Exercise input
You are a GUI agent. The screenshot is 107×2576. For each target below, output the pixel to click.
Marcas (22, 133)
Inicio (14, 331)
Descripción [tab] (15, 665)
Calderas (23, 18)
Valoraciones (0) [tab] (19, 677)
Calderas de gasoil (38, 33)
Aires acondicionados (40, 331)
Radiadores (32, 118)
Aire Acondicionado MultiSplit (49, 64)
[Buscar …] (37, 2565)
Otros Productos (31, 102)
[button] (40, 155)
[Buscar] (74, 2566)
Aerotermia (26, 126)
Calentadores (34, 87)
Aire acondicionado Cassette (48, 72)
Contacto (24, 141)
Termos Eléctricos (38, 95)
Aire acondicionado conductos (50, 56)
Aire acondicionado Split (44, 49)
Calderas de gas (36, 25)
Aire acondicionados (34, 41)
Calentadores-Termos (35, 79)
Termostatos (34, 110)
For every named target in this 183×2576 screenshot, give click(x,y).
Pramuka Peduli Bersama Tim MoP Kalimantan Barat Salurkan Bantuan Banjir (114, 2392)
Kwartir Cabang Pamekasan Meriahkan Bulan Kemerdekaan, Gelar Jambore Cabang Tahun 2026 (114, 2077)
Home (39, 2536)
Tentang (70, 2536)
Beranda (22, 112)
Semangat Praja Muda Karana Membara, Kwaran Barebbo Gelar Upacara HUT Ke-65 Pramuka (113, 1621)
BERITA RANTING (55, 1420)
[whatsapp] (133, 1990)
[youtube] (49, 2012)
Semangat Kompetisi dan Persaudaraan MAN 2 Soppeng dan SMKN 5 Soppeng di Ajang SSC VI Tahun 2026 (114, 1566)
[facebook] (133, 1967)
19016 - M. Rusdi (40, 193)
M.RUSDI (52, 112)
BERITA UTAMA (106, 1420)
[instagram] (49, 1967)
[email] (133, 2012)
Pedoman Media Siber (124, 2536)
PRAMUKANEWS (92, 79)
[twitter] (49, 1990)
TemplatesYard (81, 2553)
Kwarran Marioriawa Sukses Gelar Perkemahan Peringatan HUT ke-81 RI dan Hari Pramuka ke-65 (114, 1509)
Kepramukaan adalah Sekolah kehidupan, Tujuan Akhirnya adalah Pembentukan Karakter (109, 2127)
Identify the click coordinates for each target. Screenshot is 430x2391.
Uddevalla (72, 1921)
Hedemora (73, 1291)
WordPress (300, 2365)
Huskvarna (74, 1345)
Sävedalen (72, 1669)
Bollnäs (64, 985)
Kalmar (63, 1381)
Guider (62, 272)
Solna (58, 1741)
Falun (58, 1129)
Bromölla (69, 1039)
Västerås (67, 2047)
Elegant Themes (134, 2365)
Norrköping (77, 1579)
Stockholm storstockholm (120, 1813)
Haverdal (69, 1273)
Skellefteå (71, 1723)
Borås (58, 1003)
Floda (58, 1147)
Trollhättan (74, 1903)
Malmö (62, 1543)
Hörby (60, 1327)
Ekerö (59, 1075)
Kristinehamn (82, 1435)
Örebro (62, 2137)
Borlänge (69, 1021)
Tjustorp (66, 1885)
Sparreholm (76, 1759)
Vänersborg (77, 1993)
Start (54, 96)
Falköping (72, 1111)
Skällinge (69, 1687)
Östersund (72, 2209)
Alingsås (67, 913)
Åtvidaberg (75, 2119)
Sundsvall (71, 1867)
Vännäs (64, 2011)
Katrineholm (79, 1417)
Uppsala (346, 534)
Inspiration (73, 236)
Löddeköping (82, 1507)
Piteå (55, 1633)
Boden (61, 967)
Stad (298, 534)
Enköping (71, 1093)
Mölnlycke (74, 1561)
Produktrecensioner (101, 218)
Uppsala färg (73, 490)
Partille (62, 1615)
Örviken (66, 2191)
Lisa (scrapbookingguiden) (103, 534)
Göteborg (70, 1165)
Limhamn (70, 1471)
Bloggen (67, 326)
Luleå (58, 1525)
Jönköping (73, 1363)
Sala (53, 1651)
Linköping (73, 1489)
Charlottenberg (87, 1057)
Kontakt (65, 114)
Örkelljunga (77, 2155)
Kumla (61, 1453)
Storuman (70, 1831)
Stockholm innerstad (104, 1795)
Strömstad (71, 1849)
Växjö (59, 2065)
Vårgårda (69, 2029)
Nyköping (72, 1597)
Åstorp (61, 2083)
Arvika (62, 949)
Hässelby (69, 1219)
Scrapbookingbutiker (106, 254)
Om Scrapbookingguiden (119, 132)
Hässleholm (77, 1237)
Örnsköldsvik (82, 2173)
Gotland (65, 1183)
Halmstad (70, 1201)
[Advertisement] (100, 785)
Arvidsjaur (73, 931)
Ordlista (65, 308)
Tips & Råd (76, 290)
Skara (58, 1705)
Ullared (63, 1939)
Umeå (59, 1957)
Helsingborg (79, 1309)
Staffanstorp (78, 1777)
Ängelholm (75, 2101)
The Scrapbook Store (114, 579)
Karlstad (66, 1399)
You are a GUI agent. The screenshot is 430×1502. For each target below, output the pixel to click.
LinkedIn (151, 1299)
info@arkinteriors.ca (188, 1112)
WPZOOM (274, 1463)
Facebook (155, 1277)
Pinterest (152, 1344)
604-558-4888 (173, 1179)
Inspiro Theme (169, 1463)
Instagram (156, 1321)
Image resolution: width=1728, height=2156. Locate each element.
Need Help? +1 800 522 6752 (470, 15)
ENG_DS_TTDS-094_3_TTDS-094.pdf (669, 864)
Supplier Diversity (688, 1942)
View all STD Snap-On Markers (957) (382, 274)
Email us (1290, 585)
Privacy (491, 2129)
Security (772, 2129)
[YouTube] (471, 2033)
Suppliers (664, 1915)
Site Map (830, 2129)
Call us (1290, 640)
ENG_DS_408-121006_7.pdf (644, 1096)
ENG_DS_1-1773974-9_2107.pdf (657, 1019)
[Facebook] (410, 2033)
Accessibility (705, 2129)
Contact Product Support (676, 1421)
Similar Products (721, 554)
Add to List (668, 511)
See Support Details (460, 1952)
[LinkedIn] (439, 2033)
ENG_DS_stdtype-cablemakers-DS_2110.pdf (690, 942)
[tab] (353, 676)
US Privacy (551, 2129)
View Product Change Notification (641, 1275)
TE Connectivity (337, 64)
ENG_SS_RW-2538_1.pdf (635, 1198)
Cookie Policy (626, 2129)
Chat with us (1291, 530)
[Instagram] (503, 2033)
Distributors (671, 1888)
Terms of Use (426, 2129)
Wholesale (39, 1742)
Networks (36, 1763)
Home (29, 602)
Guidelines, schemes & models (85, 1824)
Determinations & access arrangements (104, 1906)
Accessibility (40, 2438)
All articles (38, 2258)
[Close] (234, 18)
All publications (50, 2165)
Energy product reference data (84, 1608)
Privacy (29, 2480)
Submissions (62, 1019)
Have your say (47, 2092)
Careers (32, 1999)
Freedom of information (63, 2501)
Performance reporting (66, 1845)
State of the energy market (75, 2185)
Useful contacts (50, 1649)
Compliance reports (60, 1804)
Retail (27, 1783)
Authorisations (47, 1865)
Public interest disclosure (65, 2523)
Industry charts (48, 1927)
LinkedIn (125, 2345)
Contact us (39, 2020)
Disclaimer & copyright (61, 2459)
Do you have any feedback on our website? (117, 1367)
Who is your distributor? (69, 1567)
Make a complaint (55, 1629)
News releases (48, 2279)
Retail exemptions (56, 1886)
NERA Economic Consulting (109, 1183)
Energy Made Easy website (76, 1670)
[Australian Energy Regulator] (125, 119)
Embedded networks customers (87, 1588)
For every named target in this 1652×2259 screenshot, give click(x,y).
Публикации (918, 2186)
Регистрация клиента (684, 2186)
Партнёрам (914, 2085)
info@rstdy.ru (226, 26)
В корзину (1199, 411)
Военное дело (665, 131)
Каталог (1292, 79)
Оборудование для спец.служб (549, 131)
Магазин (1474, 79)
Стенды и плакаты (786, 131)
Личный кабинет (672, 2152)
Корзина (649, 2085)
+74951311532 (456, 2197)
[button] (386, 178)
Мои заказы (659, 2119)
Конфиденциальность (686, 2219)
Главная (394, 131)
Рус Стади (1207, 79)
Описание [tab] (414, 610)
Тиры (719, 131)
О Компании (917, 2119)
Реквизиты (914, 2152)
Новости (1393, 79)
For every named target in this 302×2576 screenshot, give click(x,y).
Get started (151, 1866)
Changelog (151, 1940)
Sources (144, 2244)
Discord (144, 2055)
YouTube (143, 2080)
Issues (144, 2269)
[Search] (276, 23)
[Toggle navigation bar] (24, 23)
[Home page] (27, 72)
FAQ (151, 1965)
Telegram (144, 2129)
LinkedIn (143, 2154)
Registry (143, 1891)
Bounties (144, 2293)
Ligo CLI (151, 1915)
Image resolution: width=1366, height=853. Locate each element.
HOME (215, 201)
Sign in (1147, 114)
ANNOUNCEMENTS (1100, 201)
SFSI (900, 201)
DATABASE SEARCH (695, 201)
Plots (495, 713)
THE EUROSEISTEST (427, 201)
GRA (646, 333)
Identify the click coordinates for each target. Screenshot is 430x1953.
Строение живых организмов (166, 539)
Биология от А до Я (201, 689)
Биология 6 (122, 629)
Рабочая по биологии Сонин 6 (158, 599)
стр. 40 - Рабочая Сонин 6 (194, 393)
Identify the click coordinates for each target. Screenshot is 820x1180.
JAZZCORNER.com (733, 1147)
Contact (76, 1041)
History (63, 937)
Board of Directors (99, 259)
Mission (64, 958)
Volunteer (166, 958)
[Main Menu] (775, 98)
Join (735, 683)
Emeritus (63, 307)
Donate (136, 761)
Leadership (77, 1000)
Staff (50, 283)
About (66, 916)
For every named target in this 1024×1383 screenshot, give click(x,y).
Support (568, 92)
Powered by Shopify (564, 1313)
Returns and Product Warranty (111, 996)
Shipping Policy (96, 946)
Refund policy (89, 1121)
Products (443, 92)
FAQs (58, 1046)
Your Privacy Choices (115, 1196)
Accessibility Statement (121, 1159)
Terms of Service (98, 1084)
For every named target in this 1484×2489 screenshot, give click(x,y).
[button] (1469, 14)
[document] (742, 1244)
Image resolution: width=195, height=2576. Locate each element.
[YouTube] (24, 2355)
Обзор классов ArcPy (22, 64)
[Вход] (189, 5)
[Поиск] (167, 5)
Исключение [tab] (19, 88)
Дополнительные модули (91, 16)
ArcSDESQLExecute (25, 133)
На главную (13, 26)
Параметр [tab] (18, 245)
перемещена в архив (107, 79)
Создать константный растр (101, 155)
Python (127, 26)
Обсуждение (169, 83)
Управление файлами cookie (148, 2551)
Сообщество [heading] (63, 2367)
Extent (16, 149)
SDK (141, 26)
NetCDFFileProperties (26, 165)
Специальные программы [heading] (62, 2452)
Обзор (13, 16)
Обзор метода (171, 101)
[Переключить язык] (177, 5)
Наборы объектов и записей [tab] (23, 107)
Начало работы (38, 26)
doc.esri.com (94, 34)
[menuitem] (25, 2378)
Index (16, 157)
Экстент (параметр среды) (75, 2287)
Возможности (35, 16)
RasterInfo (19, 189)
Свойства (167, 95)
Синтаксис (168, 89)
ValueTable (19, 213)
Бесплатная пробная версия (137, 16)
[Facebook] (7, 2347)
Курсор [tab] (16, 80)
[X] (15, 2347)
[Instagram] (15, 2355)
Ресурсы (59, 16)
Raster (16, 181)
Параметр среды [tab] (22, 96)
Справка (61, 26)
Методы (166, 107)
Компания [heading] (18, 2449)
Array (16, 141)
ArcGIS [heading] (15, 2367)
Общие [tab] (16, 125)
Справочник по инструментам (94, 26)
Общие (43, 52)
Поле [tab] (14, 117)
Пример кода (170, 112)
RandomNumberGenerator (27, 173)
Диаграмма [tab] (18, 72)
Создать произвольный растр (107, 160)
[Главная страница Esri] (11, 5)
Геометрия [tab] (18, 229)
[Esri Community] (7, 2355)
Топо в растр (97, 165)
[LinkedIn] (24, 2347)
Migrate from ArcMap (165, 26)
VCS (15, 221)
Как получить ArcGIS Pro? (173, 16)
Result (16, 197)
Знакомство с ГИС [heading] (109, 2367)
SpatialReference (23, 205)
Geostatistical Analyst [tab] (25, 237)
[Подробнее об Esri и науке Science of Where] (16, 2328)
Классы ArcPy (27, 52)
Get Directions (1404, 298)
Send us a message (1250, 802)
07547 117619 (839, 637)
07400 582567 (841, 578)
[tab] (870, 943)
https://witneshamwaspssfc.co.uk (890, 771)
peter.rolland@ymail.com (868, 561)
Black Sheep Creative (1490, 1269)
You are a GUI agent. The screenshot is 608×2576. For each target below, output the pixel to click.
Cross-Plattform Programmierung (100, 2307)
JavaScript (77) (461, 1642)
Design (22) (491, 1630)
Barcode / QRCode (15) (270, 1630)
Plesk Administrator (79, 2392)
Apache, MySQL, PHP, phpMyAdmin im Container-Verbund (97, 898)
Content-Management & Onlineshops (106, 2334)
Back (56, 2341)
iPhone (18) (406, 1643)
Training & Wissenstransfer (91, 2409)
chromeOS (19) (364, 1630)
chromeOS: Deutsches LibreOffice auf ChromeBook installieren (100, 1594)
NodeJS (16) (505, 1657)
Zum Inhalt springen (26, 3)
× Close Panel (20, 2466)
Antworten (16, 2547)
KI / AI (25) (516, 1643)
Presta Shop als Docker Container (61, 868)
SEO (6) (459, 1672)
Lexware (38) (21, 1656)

Required action
All lines above from the one containing "Guidelines, schemes & models (85, 1824)" to the one containing "Disclaimer & copyright (61, 2459)" must be repeated exactly, both lines included, and no others.

Output of the task
Guidelines, schemes & models (85, 1824)
Determinations & access arrangements (104, 1906)
Accessibility (40, 2438)
All articles (38, 2258)
[Close] (234, 18)
All publications (50, 2165)
Energy product reference data (84, 1608)
Privacy (29, 2480)
Submissions (62, 1019)
Have your say (47, 2092)
Careers (32, 1999)
Freedom of information (63, 2501)
Performance reporting (66, 1845)
State of the energy market (75, 2185)
Useful contacts (50, 1649)
Compliance reports (60, 1804)
Retail (27, 1783)
Authorisations (47, 1865)
Public interest disclosure (65, 2523)
Industry charts (48, 1927)
LinkedIn (125, 2345)
Contact us (39, 2020)
Disclaimer & copyright (61, 2459)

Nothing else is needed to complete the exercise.